I think you know, that you & your husband aren't on the same page. Hence the; "The idea I had " & 'hence this hasn't happened" Him turning up anywhere between 6&8? Q: What the heck is that? A: It's his time clock - hey? And still he turns up drunk. I don't mean to make you feel awful, as I know it's hard enough, but he has No respect for you, or the kids. By the way, you haven't mentioned but in case it's relevant, don't let him use; you & the kids having the house as a reason for him staying either. He doesn't have Any hold over you, and it is about the children - Not Him. As you can see, by all these threads you have much support for advice, you also need supportive friends and family. I know it may feel weird & yucky for them to know what's going on, (as I know I felt like I'd failed, at first) but believe me the more support you have, actually can give you strength and confidence in yourself that you can & will do what is best for your kids - which is what this is all about. Also, you need them:- For You, as a shoulder, as listeners, and just to be there.
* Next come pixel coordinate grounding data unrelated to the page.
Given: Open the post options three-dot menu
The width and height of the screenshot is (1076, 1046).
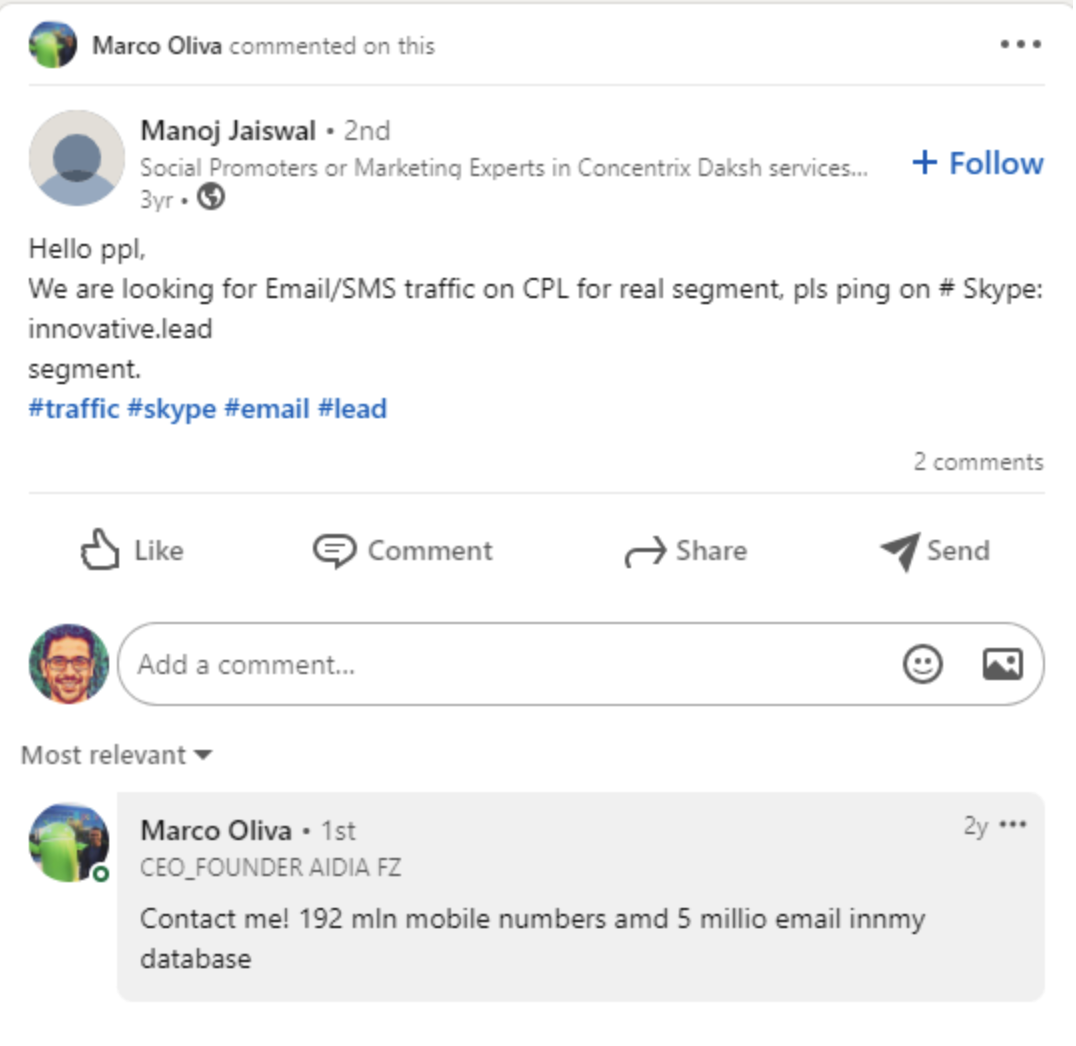Looking at the screenshot, I should pyautogui.click(x=1020, y=45).
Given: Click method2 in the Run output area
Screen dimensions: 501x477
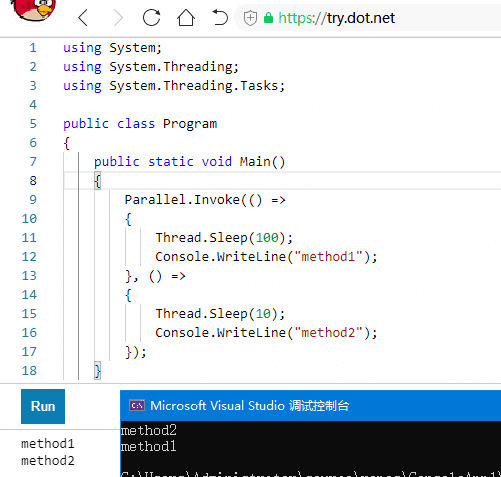Looking at the screenshot, I should 48,461.
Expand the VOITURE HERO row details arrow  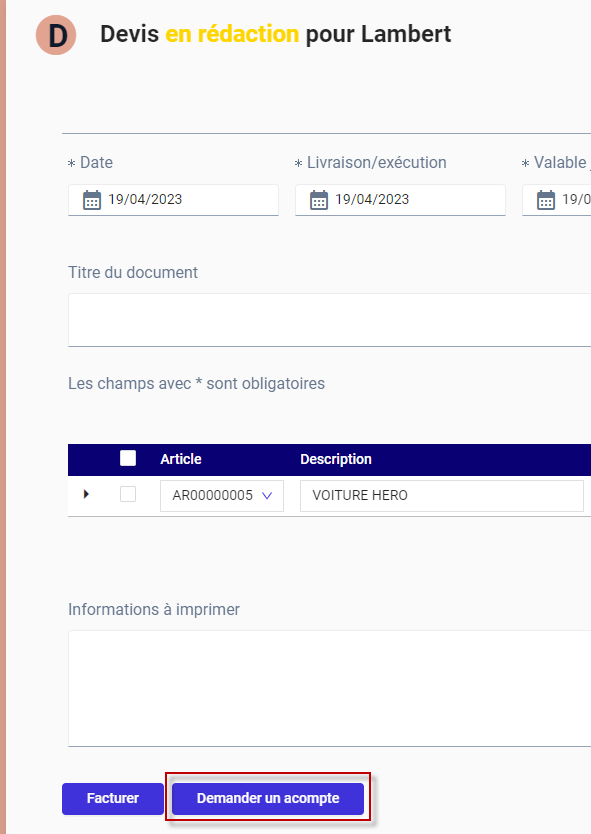86,495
So, my overall advice, Stop the overnights alltogether, (having him stay will not help the boys know the situation). You haven't mentioned the age of your boys but from what I can gather, you understand & want to make changes because you are a parent. I don't think he understands the same concept. You need to be strong for your boys, and in yourself.And that means standing up to him, sticking to your guns, but never put the kids in the middle. And don't let him do that either. You'll both learn through it, but your kids don't need to. They need security (as in peace of mind, that you are there for them, you are strong, and everything is going to be o.k.), love, confidence, encouragement etc. I know it's hard, but you have to be the one who is going to see them through. And you can do it!!